Dhadkan Zindaggi Kii () is an Indian medical drama television series that stars Additi Gupta, Rohit Purohit, Vidyut Xavier as the main protagonists with Alma Hussein, Nishant Singh, Raghav Dhirr, Kaushik Chakravorty and Ashwin Mushran as the supporting cast. The show aired from 6 December 2021 to 4 March 2022 on Sony Entertainment Television and was produced by Nilanjana Purkayasstha under Invictus T Mediaworks.

Plot 
Dr. Deepika Sinha has joined F.M.S Hospital as the Chief resident and has left behind her family and love, because of her passion of medicine. She is assigned a team of junior residents: Abhay, Sia, Piroz and Wasim. While Abhay has hated his father for leaving his mother because of another woman and wants to be a Cardiothoracic surgeon, Sia is a rich girl who is full of life and wants to be a plastic surgeon. Piroz is a medical topper, desperate to have a girlfriend and has yet not decided his specialization and Wasim is a poor slum boy, who judges people too quickly and wants to open a clinic in his slum.

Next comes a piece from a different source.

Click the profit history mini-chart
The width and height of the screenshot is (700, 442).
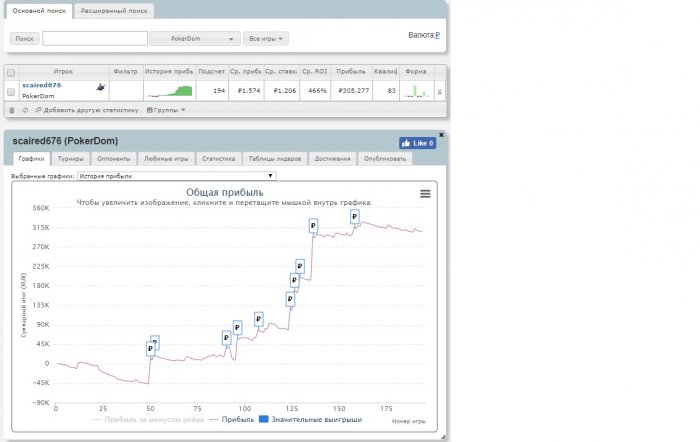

While working together, Deepika form a friendship with all the juniors especially Abhay, who starts to fall for her. She is successful in making the hospital set up an Emergency department, but is shocked when her ex-fiancé Dr. Vikrant Saxena is declared as the ER head. Deepika continue to work under him, and they later start an affair, much to the dismay of Aditi, Vikrant's wife. Abhay expresses his love for Deepika, who rejects it and later help him get over it, they again become friends.

Deepika eventually breaks up with Vikrant and moves on in her life. Due to an accident, Aditi dies, Vikrant blames Deepika for this and suffers from PTSD. Deepika meets a new patient Nikhil Sardesai and they became friends, he helps her gain her confidence back. Later, Deepika is declared the new ER head and eventually she and Nikhil feel comfortable with each other. Deepika decides to give the relationship a chance and balance her work and personal life. Vikrant finally leaves his medicine career, after a patient is declared dead due to his negligence.

Abhay decides to leave F.M.S. in order to learn from his father in his clinic, Wasim decides to devote time fully to his slum clinic and leaves the hospital. While Piroz finally finds his love in Isha, a junior resident and PC's niece, Sia moves on in her life with Dr. Sameer Roy, after her failed relationships with Abhay and Wasim. New resident Veer joins in place of Abhay and Wasim. Vikrant is recovering and has started ambulance service in small town.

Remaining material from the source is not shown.